BEGIN Material provided

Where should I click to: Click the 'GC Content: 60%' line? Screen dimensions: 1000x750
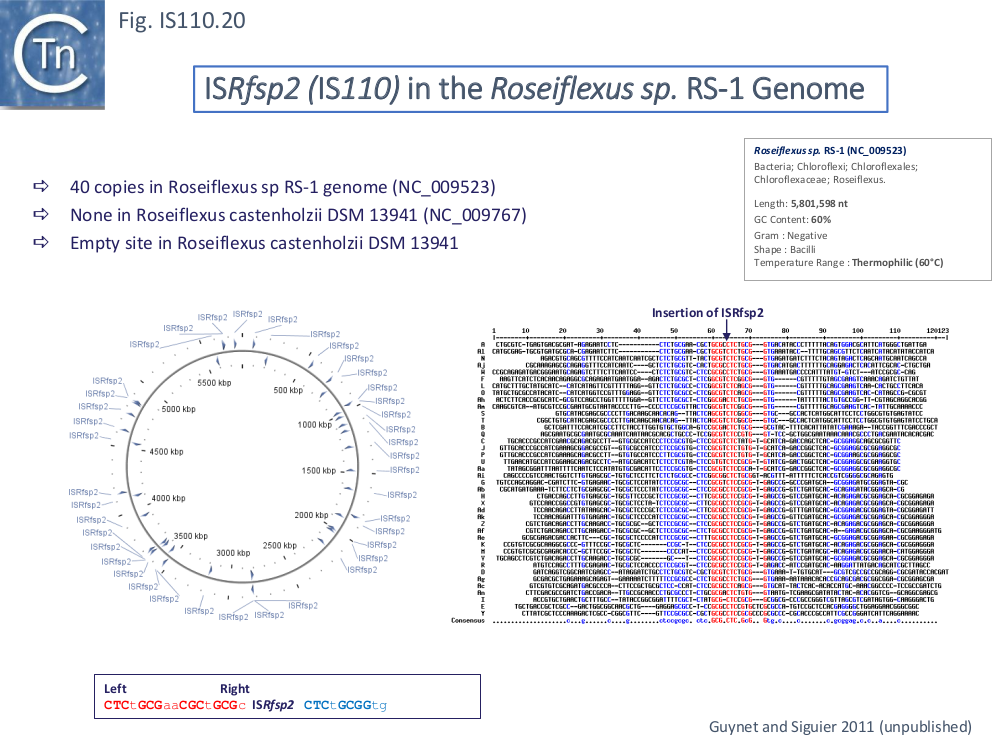(793, 218)
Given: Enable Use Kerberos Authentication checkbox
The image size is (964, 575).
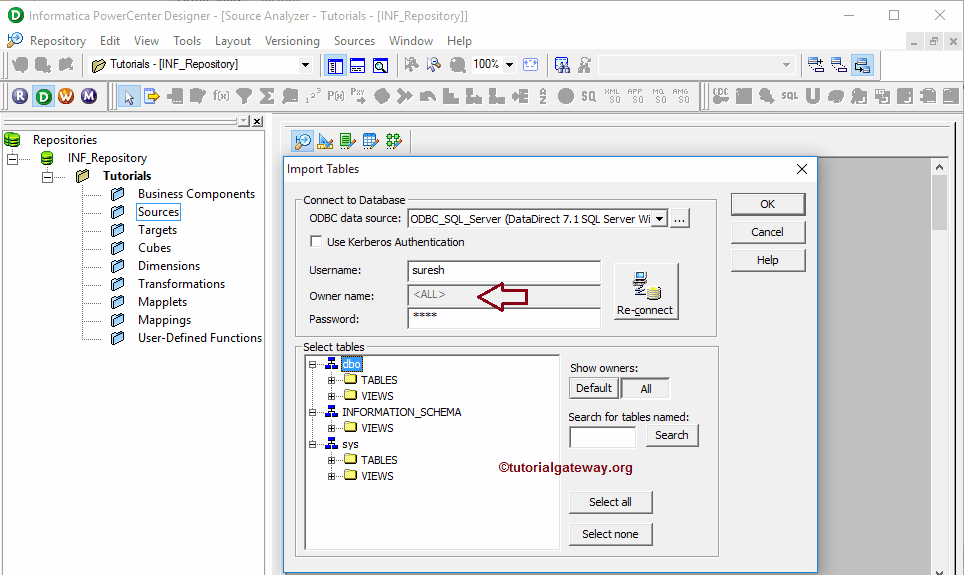Looking at the screenshot, I should (x=316, y=242).
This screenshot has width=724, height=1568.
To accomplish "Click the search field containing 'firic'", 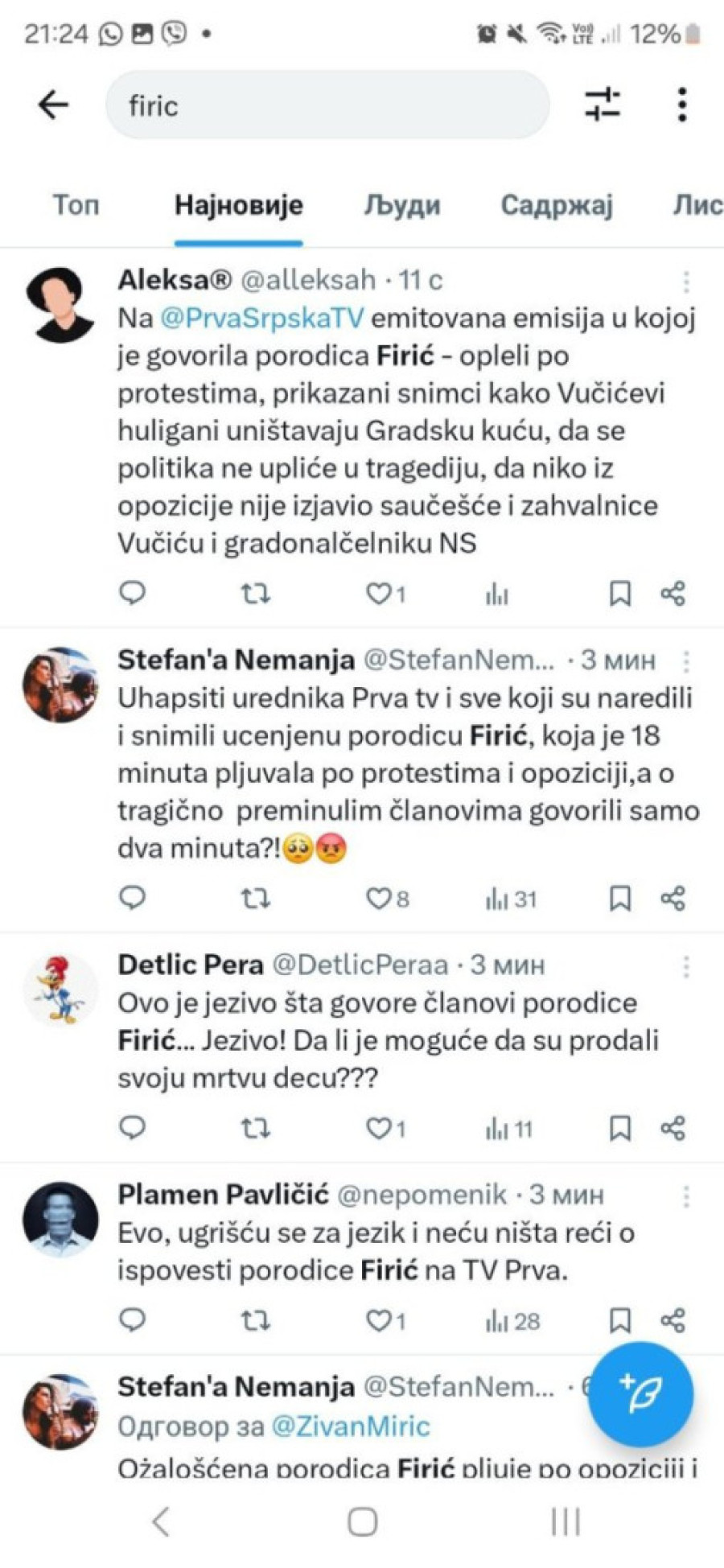I will (327, 105).
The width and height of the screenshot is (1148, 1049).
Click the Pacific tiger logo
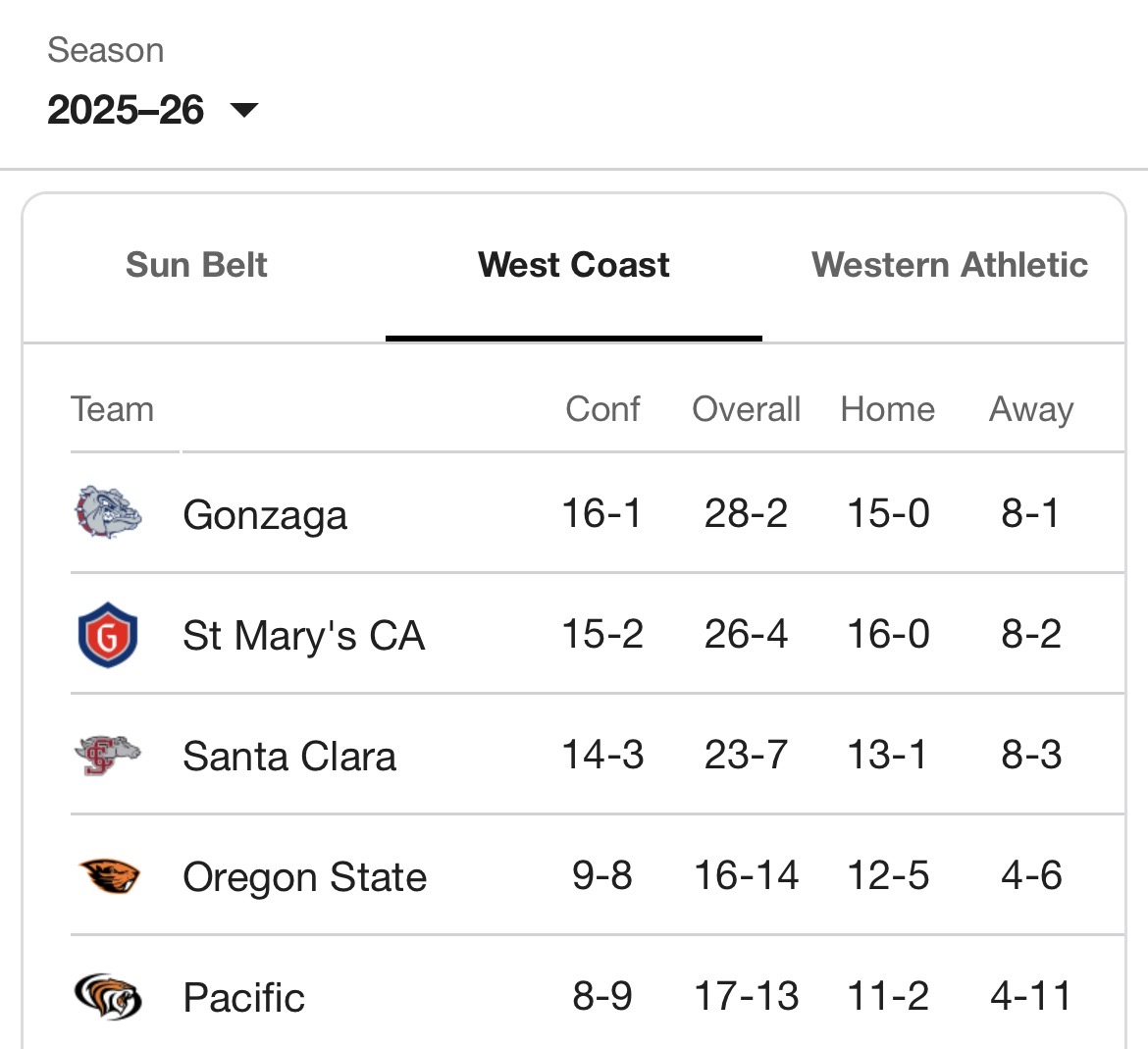coord(109,997)
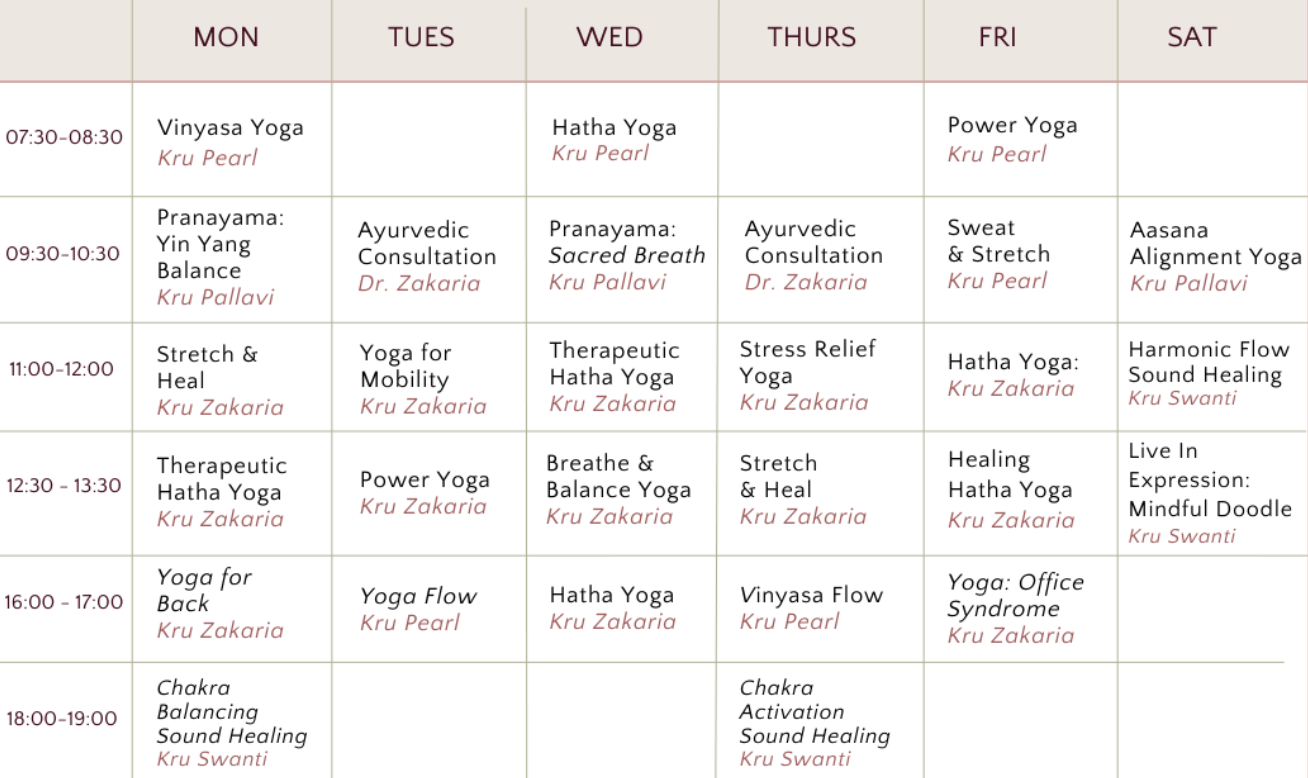Open the Yoga for Mobility class

click(405, 367)
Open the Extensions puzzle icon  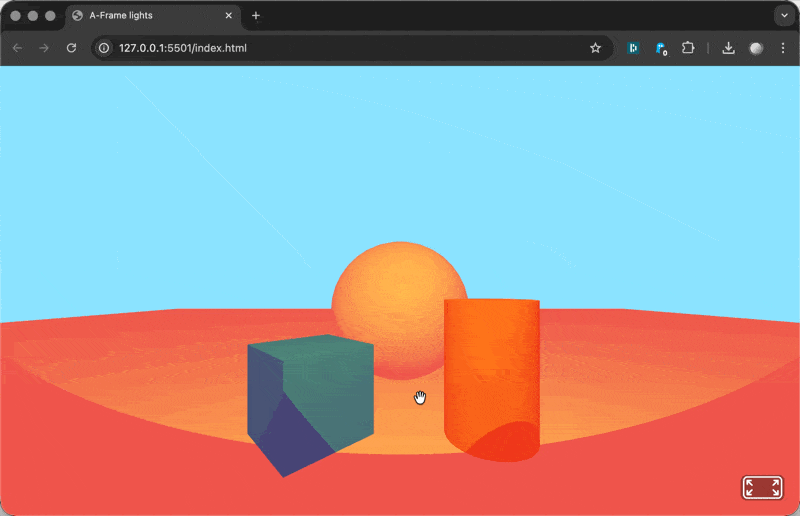pos(688,48)
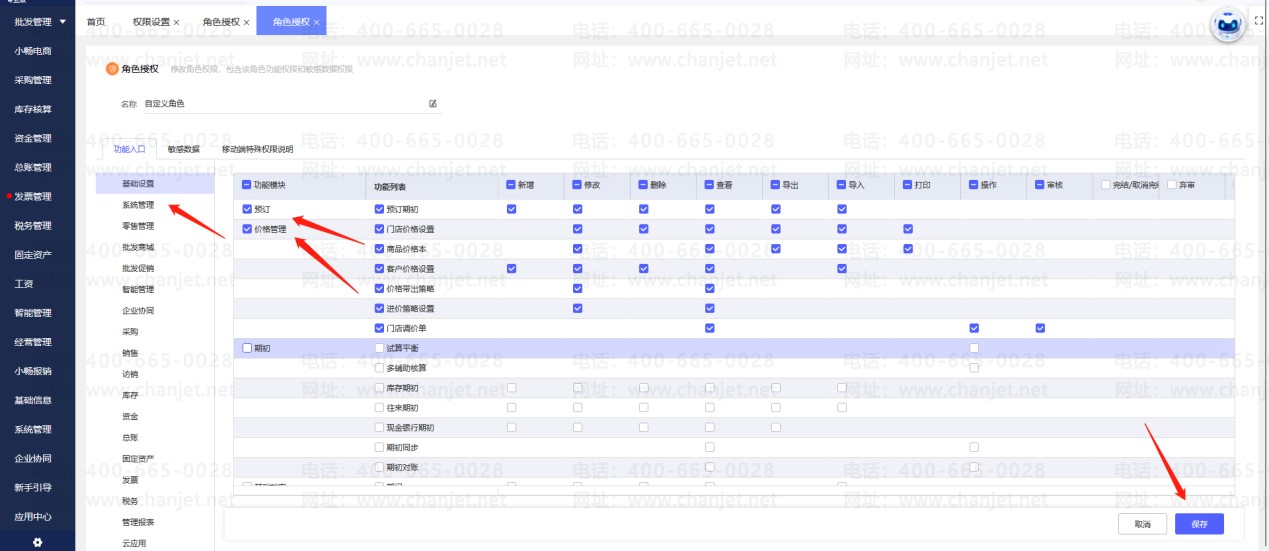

END Material provided

### Work to complete
Only the lines containing the word "height" should be returned from the data above.

### Result
This screenshot has width=724, height=1568.
The width and height of the screenshot is (1148, 1049).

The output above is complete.